*DOCUMENT TEXT*

━━━

Motivation. It is well known that generating function for Catalan numbers satisfies quadratic equation. I would like to have first several coefficients of a function, implicitly defined by an algebraic equation (not necessarily a quadratic one!).
Example.
import sympy as sp
sp.init_printing() # math as latex
from IPython.display import display
z = sp.Symbol('z')
F = sp.Function('F')(z)
equation = 1 + z * F**2 - F
display(equation)
solution = sp.solve(equation, F)[0]
display(solution)
display(sp.series(solution))
Question. The approach where we explicitly solve the equation and then expand it as power series, works only for low-degree equations. How to obtain first coefficients of formal power series for more complicated algebraic equations?
Related.
Since algebraic and differential framework may behave differently, I posted another question.
Sympy: how to solve differential equation in formal power series?
I don't know a built-in way, but plugging in a polynomial for F and equating the coefficients works well enough. Although one should not try to find all coefficients at once from a large nonlinear system; those will give SymPy trouble. I take iterative approach, first equating the free term to zero and solving for c0, then equating 2nd and solving for c1, etc.

━━━

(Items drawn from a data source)

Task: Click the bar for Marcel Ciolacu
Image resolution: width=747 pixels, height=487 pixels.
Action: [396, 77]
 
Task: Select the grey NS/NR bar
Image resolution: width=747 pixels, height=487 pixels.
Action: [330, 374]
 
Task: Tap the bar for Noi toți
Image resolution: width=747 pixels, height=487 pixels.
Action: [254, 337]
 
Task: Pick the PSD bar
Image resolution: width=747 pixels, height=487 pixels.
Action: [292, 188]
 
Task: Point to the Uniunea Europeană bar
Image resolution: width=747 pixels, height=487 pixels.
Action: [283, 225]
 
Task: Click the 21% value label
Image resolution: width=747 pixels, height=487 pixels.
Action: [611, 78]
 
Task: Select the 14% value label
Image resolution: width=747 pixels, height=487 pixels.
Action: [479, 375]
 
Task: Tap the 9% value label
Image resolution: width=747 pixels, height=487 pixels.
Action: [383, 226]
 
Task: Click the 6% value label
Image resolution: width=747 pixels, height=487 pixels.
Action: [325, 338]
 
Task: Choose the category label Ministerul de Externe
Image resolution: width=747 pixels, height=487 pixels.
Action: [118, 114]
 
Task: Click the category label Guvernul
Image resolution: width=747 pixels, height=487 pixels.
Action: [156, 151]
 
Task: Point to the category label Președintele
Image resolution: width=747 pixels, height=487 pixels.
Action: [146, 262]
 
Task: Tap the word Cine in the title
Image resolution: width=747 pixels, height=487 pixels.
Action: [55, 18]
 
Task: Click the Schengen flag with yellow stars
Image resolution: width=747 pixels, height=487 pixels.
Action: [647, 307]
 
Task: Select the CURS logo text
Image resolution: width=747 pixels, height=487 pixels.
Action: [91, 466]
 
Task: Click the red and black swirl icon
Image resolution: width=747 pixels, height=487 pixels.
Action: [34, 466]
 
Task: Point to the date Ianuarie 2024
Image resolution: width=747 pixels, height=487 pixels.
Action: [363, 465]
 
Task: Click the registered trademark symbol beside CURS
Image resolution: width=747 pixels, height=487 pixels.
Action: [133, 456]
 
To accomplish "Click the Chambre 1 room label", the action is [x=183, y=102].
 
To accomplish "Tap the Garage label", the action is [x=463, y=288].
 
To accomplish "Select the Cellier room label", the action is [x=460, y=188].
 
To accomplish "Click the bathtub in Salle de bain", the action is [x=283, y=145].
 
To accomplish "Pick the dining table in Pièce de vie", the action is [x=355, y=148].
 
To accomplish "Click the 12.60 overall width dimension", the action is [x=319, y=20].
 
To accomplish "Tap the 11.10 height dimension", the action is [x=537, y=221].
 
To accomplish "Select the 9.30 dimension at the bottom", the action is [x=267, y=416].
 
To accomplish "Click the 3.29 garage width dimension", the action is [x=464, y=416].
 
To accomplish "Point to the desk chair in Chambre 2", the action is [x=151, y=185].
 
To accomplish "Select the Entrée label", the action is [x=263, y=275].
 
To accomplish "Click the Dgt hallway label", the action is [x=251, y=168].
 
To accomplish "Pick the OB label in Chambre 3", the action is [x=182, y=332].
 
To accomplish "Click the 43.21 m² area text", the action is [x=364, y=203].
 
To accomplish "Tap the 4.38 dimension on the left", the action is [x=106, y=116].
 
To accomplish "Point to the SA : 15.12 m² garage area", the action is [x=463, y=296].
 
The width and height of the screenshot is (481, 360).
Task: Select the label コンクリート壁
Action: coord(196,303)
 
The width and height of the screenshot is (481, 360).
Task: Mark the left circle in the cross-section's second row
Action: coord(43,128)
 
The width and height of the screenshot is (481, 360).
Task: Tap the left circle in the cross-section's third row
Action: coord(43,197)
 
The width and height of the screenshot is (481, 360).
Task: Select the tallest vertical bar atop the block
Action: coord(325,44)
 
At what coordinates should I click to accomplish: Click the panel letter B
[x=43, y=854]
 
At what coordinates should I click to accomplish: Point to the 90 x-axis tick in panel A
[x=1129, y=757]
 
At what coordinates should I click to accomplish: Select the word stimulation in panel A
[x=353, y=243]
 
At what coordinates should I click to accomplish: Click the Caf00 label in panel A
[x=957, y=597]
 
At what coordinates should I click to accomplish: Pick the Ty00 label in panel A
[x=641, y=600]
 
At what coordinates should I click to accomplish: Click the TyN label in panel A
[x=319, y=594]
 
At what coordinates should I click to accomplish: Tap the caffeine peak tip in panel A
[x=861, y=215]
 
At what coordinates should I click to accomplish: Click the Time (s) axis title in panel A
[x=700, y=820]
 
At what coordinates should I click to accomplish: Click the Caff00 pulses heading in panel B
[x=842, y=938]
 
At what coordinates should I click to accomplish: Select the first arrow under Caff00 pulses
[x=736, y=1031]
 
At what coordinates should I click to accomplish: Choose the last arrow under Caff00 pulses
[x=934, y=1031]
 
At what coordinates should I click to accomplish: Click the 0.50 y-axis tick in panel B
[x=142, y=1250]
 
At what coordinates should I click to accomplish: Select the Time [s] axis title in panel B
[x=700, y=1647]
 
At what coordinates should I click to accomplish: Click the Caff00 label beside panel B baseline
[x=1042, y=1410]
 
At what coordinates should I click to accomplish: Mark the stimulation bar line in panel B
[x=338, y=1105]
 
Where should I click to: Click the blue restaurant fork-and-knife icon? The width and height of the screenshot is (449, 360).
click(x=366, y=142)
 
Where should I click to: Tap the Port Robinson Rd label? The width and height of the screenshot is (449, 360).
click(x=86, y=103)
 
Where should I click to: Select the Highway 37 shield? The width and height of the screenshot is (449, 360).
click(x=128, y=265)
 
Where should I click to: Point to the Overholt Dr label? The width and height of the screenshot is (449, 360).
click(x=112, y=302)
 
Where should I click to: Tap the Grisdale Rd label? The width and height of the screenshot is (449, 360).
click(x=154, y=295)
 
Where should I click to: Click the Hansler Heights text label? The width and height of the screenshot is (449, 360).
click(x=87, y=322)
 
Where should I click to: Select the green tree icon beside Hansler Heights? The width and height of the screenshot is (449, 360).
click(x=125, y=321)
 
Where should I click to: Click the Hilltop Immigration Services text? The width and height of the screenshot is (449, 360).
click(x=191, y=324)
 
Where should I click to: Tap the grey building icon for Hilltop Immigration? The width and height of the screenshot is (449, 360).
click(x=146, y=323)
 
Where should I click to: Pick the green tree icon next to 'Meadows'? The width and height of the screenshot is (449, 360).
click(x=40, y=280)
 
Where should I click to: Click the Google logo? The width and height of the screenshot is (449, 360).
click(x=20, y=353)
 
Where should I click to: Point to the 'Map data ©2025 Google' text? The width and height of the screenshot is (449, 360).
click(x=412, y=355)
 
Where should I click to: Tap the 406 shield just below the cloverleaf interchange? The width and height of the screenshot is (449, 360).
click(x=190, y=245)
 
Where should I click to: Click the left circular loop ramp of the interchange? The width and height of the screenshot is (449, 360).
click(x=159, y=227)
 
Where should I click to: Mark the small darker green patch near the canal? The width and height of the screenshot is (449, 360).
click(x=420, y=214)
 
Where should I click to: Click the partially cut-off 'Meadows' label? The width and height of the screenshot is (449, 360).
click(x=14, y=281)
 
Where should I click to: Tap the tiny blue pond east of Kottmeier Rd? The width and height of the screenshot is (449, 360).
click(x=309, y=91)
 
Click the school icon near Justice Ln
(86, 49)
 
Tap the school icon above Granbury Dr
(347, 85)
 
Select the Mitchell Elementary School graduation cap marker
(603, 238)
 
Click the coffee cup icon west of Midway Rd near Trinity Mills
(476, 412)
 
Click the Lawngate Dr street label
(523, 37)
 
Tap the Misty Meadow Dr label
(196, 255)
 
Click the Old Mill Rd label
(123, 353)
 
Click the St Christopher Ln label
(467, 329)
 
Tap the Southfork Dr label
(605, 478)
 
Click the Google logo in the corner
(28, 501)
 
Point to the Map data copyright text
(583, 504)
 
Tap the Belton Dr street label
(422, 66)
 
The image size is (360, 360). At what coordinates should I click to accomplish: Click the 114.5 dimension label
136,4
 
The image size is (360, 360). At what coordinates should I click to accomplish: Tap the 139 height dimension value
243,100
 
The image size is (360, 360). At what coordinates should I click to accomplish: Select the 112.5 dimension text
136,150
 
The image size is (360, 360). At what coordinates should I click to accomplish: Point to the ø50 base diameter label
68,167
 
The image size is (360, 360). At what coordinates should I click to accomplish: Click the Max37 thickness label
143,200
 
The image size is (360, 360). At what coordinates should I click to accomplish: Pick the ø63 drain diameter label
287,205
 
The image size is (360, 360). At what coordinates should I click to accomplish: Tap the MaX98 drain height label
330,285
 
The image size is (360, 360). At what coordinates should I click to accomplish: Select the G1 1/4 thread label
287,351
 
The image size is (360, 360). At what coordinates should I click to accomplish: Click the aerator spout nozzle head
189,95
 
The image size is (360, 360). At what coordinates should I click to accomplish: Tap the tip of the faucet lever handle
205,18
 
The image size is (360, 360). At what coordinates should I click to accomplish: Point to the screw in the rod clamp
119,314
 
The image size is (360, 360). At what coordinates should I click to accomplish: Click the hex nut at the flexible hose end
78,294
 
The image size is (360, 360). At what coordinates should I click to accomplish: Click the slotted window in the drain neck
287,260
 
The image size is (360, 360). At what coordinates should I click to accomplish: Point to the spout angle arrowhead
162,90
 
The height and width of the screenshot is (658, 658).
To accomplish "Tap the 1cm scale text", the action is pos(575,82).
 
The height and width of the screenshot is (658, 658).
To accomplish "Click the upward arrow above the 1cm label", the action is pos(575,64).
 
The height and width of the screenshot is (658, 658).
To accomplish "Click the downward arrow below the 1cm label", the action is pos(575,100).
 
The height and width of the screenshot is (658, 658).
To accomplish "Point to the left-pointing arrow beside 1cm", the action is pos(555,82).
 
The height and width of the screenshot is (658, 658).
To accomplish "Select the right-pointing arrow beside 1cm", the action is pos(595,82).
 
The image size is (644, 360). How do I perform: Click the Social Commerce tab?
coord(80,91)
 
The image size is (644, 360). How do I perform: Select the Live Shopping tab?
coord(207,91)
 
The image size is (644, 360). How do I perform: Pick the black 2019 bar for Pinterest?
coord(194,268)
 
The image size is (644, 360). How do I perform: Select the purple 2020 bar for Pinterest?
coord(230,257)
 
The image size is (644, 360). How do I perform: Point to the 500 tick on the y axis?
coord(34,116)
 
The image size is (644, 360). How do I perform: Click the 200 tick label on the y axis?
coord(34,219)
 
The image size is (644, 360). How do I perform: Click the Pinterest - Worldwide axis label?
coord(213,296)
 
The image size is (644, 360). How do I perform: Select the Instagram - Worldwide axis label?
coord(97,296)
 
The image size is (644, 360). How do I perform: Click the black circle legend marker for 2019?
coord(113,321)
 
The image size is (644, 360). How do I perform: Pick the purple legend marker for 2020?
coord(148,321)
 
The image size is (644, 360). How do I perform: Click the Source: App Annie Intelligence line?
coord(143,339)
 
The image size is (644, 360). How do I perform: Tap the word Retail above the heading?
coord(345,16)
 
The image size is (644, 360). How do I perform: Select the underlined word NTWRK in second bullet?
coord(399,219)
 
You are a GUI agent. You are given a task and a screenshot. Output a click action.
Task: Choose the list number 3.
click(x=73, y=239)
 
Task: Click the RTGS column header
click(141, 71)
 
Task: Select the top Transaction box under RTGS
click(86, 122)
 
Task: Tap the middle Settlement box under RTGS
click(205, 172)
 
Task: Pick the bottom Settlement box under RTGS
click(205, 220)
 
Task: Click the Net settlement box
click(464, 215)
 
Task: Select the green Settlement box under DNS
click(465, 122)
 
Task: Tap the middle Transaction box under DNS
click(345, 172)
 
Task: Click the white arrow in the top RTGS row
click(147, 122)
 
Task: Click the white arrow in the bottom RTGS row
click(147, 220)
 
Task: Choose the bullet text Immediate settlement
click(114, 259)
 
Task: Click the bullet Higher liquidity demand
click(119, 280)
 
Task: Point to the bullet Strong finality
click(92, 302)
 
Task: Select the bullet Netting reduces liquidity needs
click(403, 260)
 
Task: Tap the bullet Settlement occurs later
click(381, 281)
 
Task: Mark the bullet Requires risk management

━━━

*REQUIREMENT A*
Render this sentence from the SymPy thread in Spanish: "I don't know a built-in way, but plugging in a polynomial for F and equating the coefficients works well enough."
*REQUIREMENT B*
According to the SymPy thread, what kind of equation does the generating function for Catalan numbers satisfy?
*REQUIREMENT C*
Copy the SymPy thread word for word from "equation = 1" to "for c1, etc.".
Rely solely on the SymPy thread when responding.

*FULL OUTPUT A*
No conozco una forma integrada, pero sustituir F por un polinomio e igualar los coeficientes funciona bastante bien.

*FULL OUTPUT B*
A quadratic equation.

*FULL OUTPUT C*
equation = 1 + z * F**2 - F
display(equation)
solution = sp.solve(equation, F)[0]
display(solution)
display(sp.series(solution))
Question. The approach where we explicitly solve the equation and then expand it as power series, works only for low-degree equations. How to obtain first coefficients of formal power series for more complicated algebraic equations?
Related.
Since algebraic and differential framework may behave differently, I posted another question.
Sympy: how to solve differential equation in formal power series?
I don't know a built-in way, but plugging in a polynomial for F and equating the coefficients works well enough. Although one should not try to find all coefficients at once from a large nonlinear system; those will give SymPy trouble. I take iterative approach, first equating the free term to zero and solving for c0, then equating 2nd and solving for c1, etc.